Este é mais um enigma do que uma armadilha. O grupo entra em uma sala que na verdade tem o formato de uma enorme torre de pedra lisa e eles estão no piso. A porta atrás deles fecha-se pesadamente e não há outras saídas, à não ser para cima. No chão uma longa escada de corda e madeira está destruída e esfarelada pelo tempo ao lado de alguns barris. Uns vinte metros acima, no topo, o teto parece ser feito de plantas perigosas e carnívoras (ou outra espécie de ser que o mestre prefira) fragilmente presas há escombros de pedra e madeira. Facilmente percebem que qualquer dano mais sério pode trazer o teto abaixo e matá-los Junto à este perigo, na mesma altura das plantas, conseguem perceber uma abertura rudimentar na rocha tal qual uma porta. Pequenos testes podem lhes dar a informação de que as plantas se retraem com fogo.

Uma investigação cuidadosa lhes indicará algumas coisas. Primeiro, há marca de que a água já esteve numa altura da metade da porta. Em segundo lugar, como já dissemos, o “perigo’ é sensível ao fogo. Em terceiro, os barris possui  um pouco de piche ainda.

Dica: não se precisa de muita matemática aqui. O grupo deverá quebrar os barris para pegar a madeira, espalhar o piche nessa madeira, se desfazer do todo o peso extra (armas, armaduras etc), quebrar a parede para que o recinto se encha de água, deixar o nível começar a subir levando-os para cima enquanto boiam, atear fogo ao piche no momento certo, fazendo o “perigo” recuar e, finalmente, entrar pela porta. Simples! Ótimo quando queremos que o grupo se desfaça obrigatoriamente de recursos e equipamentos.



69. Água e Óleo
 

Os aventureiros estão em uma dungeon quando se deparam com uma ampla caverna natural cortada por um enorme rio de fogo que corre lentamente. Não há como passar por sobre o rio de chamas devido à altura de suas labaredas e não hã saliências e reentrâncias nas rochas que permitam ladeá-lo.
 
Com uma pesquisada cuidadosa percebe-se que o fogo é devido à uma espécie de líquido oleoso que está acima da água, não se misturando com ela, e que está em chamas. Ou seja, há como atravessar o rio à nado, por debaixo das chamas, mergulhando e saindo em pequenos pontos sem chamas nas margens.

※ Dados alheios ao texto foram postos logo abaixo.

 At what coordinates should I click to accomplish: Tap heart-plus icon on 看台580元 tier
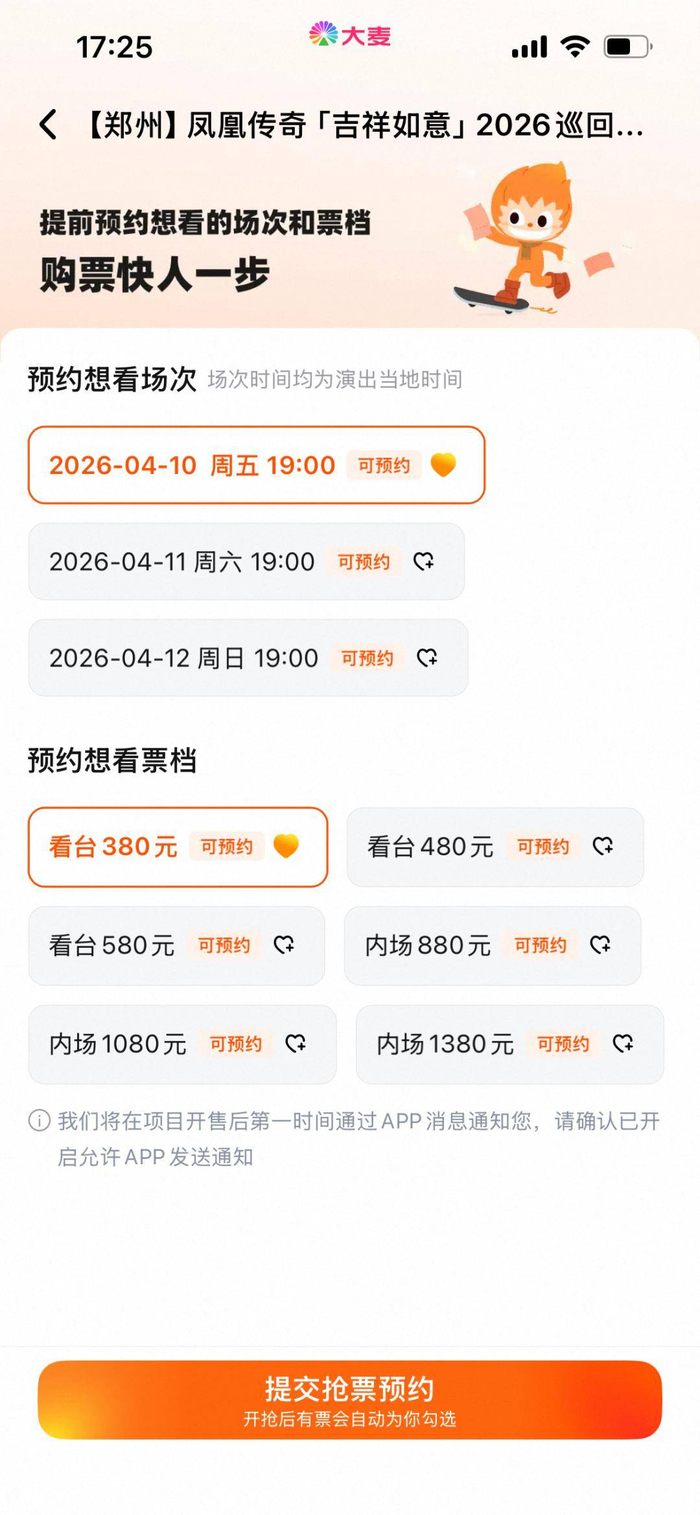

Dica: o risco está no perigo que podem encontrar dentro da água – monstros ou outras armadilhas. Escolha o que melhor lhe agrada. Eu dará a sugestão de escolher apenas um dele – ou monstros para lutarem ou armadilhas/obstáculos para escaparem. Além disso, atente para a quantidade de testes ou dificuldades deles conforme a extensão do rio.



70. Água e Óleo II


Semelhante ao anterior. A diferença está que quando os aventureiros mergulham na água eles sentem uma enorme correnteza que os puxa para x buracos na parede interna do rio. Conforme a escolha que façam eles serão mandados para pontos diferentes da estrutura de cavernas.
 
Dica: o ideal é primeiro criar algo ameaçador para que eles sejam obrigados a mergulhar sem pensar muito – uma perseguição ou monstros ferozes. Em segundo, não lhes dê muito tempo para pensar, tentando emular a situação. Determine uma dificuldade extremamente alta para conseguirem vencer a correnteza, levando à que vários deles acabem falhando. Só então peça para aqueles que não conseguiram atravessar o rio escolherem ‘secretamente’ entre x alternativas sem combinarem nada. Cada alternativa escolhida será o caminho pelo fundo do rio que eles seguirão. A aventura continuará com eles separados.